> [EXERCISE DESCRIPTION]
Pictures aside, write out every record exactly as it appears.

── EXERCISE MATERIALS

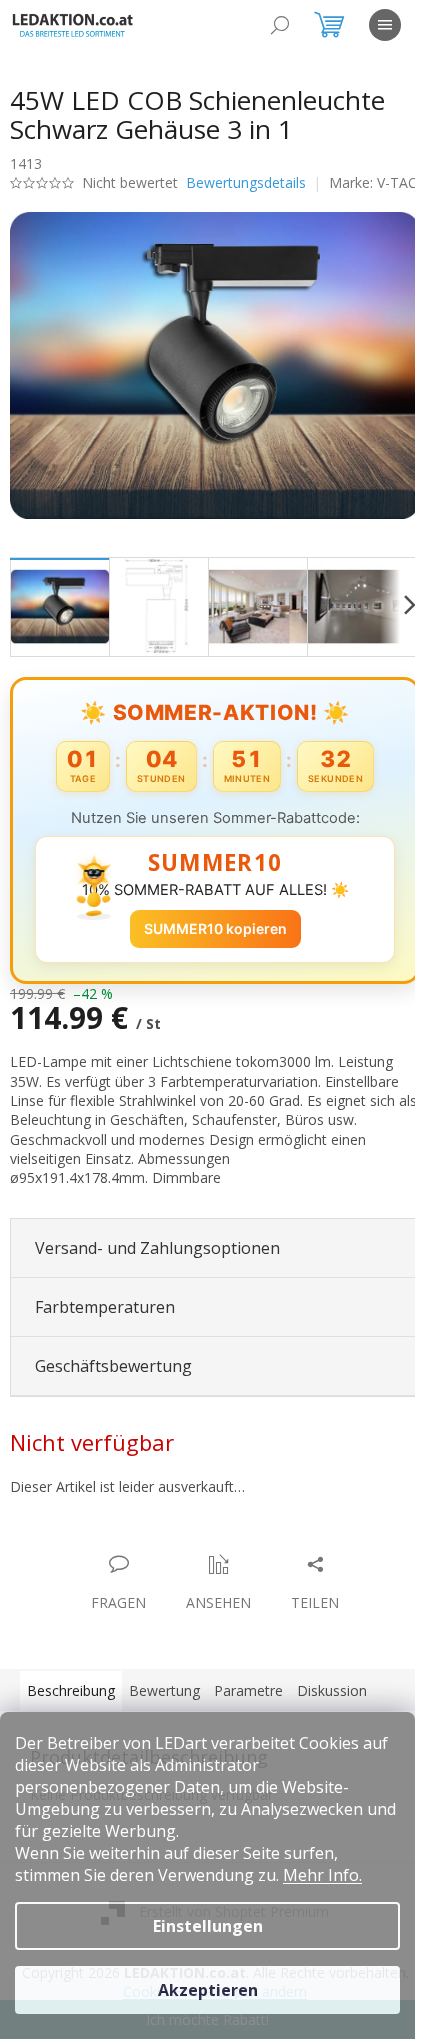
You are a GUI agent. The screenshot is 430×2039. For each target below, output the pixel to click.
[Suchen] (280, 25)
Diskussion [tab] (332, 1698)
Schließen (149, 1551)
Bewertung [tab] (164, 1698)
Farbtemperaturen (105, 1315)
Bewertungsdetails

────

> [REPLY TO THE EXERCISE]
You are a GUI agent. The screenshot is 430×2039. For each target below, output the pixel to click.
[Suchen] (280, 25)
Diskussion [tab] (332, 1698)
Schließen (149, 1551)
Bewertung [tab] (164, 1698)
Farbtemperaturen (105, 1315)
Bewertungsdetails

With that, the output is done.